* [Document excerpt]
---+---
68 M.J. 308 | C.A.A.F. | 2010
Lead Opinion
delivered the opinion of the Court.
The military judge presiding at Appellant’s general court-martial granted Appellant’s motion to dismiss the charges with prejudice, citing a violation of Appellant’s speedy trial rights under Article 10, Uniform Code of Military Justice (UCMJ), 10 U.S.C. § 810 (2006). The Government appealed that decision to the United States Army Court of Criminal Appeals under Article 62, UCMJ, 10 U.S.C. § 862 (2006). The Court of Criminal Appeals reversed the military judge and remanded the case for further proceedings on the reinstated charges before the general court-martial. United States v. Thompson, No. ARMY 20060901, 2006 CCA LEXIS 479, at *18 (A.Ct.Crim.App. Nov. 30, 2008) (unpublished).
Following remand, the court-martial, consisting of the military judge sitting alone, convicted Appellant, pursuant to her pleas, of attempted larceny, three specifications of absence without leave, six specifications of larceny, and four specifications of forgery, in violation of Articles 80, 86, 121, and 123, UCMJ, 10 U.S.C. §§ 880, 886, 921, 923 (2006). The sentence adjudged by the court-martial and approved by the convening authority included a bad-conduct discharge and confinement for ten months.
The United States Army Court of Criminal Appeals affirmed the findings and sentence in a summary decision. United States v. Thompson, No. ARMY 20060901 (A.Ct.Crim. App. Oct. 6, 2008) (unpublished). On Appellant’s petition, we granted review of the following issue:
WHETHER THE ARMY COURT ERRED WHEN IT RULED THAT APPELLANT’S RIGHT TO A SPEEDY TRIAL UNDER ARTICLE 10, UCMJ, WAS NOT VIOLATED.
For the reasons set forth below, we affirm.
I. BACKGROUND
A. PRETRIAL CONFINEMENT AND CASE PROCESSING
1. Chronology
The following summarizes the action on key dates pertinent to Appellant’s motion to dismiss the charges:
• March 31, 2006: Appellant placed in pretrial confinement.
• April 6, 2006: Charges preferred against Appellant, consisting of: (1) two specifications of absence without leave; and (2) two specifications of larceny related to the on-post theft of another servieemember’s wallet.
• June 22, 2006: Additional charges preferred, relating to the use and attempted use of a bank card from the wallet.
• June 23, 2006: Investigation under Article 32, UCMJ, 10 U.S.C. § 832 (2006),*310 ordered by the Special Court-Martial Convening Authority.
• June 30, 2006: Article 32 hearing scheduled, but delayed pursuant to two defense requests.
• August 7, 2006: Article 32 hearing held.
• August 9, 2006: Article 32 investigation report completed.
• August 10, 2006: Article 32 recommendation forwarded to the General Court-Martial Convening Authority.
• August 17, 2006: General Court-Martial Convening Authority referral of charges for trial.
• August 18, 2006: Service of charges on Appellant.
---+---
* [Directives]
1. Answer these questions about the court opinion, one per line, labeled (a), (b), (c):
(a) Under which article of the UCMJ did the Appellant claim a speedy trial violation?
(b) On what date was the Appellant placed in pretrial confinement?
(c) What sentence did the court-martial adjudge and the convening authority approve?
2. Please pull out every line of the entries that contains the string "resolution".
The court opinion and the entries were taken from unrelated sources.

* [Exercise input]
---+---
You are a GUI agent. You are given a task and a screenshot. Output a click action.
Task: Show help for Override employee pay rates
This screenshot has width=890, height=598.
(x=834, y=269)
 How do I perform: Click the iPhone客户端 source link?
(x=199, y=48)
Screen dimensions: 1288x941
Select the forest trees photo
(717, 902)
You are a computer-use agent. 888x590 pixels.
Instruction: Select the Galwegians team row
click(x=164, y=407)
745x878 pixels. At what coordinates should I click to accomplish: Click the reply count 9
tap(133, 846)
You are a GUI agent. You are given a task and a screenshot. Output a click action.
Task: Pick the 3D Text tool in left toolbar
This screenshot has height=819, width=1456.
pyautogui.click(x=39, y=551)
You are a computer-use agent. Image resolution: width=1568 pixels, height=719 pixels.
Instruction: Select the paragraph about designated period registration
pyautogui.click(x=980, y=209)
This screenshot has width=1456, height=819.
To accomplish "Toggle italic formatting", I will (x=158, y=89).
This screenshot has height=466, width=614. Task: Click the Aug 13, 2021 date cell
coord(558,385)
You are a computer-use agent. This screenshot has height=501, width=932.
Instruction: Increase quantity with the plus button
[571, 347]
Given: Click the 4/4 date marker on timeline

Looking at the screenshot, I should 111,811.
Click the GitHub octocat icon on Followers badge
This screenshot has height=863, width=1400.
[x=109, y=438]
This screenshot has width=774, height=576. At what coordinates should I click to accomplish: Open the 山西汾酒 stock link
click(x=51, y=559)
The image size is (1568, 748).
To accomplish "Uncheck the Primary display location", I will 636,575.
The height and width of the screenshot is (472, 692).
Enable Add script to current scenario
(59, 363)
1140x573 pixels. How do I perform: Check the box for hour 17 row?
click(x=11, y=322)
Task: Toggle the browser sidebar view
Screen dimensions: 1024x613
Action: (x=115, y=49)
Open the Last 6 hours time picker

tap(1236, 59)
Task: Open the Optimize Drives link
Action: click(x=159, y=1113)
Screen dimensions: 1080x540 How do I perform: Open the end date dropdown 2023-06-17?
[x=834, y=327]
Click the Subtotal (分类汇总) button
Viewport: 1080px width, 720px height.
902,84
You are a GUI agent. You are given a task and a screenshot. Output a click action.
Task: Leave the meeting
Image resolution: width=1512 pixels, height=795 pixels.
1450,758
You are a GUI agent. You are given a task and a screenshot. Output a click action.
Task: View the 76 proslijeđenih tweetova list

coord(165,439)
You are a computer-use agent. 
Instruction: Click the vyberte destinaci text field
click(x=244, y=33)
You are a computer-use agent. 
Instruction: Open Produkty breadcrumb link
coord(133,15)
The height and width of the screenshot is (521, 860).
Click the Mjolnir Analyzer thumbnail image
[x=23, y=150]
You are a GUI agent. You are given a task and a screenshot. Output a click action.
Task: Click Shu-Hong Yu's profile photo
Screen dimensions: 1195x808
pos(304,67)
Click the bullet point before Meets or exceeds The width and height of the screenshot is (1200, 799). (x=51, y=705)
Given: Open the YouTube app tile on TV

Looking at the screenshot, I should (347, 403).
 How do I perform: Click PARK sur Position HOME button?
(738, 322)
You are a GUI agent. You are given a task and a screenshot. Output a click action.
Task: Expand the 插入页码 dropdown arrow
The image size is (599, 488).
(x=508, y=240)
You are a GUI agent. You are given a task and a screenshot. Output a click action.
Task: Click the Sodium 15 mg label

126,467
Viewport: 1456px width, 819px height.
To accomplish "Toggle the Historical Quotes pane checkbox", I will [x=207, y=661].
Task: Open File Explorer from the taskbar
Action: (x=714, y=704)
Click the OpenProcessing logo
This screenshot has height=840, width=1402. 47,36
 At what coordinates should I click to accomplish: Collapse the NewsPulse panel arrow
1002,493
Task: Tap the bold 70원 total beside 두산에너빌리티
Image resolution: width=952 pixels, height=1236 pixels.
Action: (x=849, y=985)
---+---
* [Answers by task]
1.
(a) Article 10, UCMJ
(b) March 31, 2006
(c) A bad-conduct discharge and confinement for ten months

2.
You are a computer-use agent. Image resolution: width=1568 pixels, height=719 pixels.
Image resolution: width=1512 pixels, height=795 pixels.
Image resolution: width=952 pixels, height=1236 pixels.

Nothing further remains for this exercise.